Description of problem: In order to improve granularity of the monitoring used for System Dashboard we would like to lower the sampling interval from 1 minute. Related bug: https://bugzilla.redhat.com/show_bug.cgi?id=1306626 In order to lower the interval, a change to engine heartbeat is also required. Steps to Reproduce: 1. Install engine+dwh 2. Test in debug mode the time that sampling is taking is less then the interval.
What is the new required collection interval? 20 /15 seconds?
I'm again not sure that's needed. Leaving need info on Dary. If it is changed we must make sure cfme isn't broken in any way.
We need to lower the interval for better accuracy in the dashboards. cfme afaik collects our samples and divide them by 4 in order for it to match vmware 20 seconds interval. So we need to decide if to align with vmware on 20 seconds or have better accuracy at 15 seconds. A fix for cfme will be required in both cases.
So what happens if the released cfme works with 4.0? It will just fail? We should carefully test that, and then decide if to change that. Anyway, I wouldn't do that for 4.0, but only for 4.1. Lets discuss next week.
Please look into changing this in 4.0 without breaking CFME collection. This is critical to have valuable monitoring info.
2 options for implementation: 1. Adding to History_configurations the Interval between samples for cfme ease of use. 2. Have cfme read the minutes in status directly from the db - each sample holds the "minutes in status" column that represents the time between samples. From the dwh perspective the 2nd option that does not involve changes to the dwh is preferred. A update to ovirt-metrics in cfme is required in both cases. Please update on how to proceed with this.
(In reply to Shirly Radco from comment #6) > 2 options for implementation: > 1. Adding to History_configurations the Interval between samples for cfme > ease of use. > 2. Have cfme read the minutes in status directly from the db - each sample > holds the "minutes in status" column that represents the time between > samples. > Can you give an example of option #2 on how it looks like today and how it will look like when you do 20 seconds interval?

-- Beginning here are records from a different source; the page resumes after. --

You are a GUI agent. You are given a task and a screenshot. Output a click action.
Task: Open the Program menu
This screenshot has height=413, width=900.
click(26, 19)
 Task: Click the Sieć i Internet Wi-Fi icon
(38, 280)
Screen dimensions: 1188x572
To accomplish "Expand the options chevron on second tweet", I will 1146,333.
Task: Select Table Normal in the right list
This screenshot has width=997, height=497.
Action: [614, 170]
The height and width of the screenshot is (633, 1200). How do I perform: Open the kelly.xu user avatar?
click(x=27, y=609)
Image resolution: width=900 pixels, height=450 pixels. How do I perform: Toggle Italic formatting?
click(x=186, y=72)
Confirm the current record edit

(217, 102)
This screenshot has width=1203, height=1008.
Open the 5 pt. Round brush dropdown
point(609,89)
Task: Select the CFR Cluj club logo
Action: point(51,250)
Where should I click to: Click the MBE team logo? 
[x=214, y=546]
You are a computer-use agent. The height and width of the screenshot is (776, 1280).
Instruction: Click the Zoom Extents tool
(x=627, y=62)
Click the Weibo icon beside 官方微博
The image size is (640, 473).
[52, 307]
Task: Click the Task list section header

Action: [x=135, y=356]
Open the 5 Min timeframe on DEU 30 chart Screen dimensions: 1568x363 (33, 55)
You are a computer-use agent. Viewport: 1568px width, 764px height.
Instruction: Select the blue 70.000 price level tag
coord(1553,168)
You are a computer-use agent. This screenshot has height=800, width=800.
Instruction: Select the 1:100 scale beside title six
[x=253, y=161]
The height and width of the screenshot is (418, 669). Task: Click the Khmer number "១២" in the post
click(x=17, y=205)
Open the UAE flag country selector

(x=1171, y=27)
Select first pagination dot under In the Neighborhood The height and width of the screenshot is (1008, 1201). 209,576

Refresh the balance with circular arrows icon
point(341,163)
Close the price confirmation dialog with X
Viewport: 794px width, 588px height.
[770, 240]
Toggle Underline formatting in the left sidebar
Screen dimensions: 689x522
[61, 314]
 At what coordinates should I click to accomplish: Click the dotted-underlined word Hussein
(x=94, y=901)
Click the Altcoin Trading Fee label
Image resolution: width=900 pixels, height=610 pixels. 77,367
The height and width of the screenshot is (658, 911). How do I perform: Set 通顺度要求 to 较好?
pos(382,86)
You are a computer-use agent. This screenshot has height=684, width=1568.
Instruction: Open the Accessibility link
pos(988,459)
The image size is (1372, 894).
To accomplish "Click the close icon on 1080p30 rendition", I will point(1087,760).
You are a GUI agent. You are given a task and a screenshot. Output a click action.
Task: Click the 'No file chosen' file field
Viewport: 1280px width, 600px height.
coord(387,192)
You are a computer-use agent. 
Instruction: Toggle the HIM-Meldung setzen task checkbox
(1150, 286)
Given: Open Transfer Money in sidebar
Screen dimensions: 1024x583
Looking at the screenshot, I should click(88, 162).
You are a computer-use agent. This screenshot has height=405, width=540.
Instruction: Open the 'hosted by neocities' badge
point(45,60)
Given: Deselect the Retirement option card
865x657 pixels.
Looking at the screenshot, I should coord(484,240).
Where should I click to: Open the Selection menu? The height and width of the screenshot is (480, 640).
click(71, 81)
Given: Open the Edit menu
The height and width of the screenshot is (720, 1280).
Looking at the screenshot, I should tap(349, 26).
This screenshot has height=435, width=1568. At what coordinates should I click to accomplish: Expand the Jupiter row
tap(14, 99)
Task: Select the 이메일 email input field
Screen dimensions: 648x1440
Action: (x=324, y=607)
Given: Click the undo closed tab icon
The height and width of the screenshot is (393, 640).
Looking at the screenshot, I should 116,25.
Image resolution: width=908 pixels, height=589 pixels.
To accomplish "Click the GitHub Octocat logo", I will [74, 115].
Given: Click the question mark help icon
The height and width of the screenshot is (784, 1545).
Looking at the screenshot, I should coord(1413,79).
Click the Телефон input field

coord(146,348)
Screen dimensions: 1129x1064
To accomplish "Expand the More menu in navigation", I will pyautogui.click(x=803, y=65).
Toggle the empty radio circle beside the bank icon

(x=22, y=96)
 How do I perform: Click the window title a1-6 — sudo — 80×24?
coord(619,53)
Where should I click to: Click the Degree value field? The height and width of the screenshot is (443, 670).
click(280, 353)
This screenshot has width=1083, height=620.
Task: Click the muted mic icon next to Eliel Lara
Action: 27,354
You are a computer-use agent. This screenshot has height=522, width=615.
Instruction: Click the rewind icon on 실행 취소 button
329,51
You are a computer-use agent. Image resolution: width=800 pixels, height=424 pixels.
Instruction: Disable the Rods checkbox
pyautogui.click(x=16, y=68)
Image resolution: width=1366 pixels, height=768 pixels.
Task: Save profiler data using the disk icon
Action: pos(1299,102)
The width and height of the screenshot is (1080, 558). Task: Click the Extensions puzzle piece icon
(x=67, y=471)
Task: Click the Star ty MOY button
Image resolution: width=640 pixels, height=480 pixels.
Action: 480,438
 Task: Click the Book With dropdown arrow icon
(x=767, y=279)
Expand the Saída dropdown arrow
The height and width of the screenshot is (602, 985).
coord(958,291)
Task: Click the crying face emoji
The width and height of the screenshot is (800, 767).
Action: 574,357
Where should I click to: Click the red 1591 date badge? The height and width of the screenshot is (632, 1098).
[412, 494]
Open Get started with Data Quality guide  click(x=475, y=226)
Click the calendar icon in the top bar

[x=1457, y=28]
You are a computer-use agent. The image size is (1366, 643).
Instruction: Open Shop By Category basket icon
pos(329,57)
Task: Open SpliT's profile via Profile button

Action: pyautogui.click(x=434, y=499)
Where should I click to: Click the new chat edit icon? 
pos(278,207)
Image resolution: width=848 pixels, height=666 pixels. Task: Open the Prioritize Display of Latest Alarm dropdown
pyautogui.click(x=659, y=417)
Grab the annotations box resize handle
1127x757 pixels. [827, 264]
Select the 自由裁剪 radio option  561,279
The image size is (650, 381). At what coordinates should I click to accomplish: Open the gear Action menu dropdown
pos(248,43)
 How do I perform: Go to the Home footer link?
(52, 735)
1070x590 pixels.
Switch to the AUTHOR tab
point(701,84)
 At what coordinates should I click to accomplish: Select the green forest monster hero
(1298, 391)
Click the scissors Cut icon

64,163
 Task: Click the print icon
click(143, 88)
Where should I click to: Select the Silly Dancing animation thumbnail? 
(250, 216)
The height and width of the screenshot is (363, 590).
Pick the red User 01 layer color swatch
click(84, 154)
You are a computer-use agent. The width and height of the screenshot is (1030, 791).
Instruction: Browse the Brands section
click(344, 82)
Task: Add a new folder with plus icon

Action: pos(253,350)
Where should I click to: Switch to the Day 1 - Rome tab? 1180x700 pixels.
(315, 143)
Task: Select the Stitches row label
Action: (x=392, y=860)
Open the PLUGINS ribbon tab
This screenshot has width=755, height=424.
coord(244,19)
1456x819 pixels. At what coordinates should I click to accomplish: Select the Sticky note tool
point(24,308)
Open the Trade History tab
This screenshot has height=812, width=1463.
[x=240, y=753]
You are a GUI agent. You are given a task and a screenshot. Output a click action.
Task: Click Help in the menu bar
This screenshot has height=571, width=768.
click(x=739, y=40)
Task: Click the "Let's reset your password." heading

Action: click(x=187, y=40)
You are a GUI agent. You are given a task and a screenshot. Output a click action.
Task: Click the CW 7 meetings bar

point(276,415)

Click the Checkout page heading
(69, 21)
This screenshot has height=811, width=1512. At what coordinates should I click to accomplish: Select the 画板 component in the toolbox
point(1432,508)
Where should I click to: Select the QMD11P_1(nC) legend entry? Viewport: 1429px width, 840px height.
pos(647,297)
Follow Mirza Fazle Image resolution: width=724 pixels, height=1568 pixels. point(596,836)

In ovirt-engine-dwhd.conf.in the default is set to # Samples Collection Interleave in Seconds DWH_SAMPLING=60 Currently, Each record in samples table has "minutes_in_status" for default setup it is equal to 1.00 (1 minute). For 20 seconds this will be 0.33.
When lowering the sampling interval we will change this to seconds_in_status for more accurate calculation.
(In reply to Shirly Radco from comment #9) > When lowering the sampling interval we will change this to seconds_in_status > for more accurate calculation. So you'll have both? As CFME also work with older versions.
I can maintain a calculated column of 'minutes_in_status'
verified in ovirt-engine-dwh-4.0.2-1.el7ev.noarch
*** Bug 1108144 has been marked as a duplicate of this bug. ***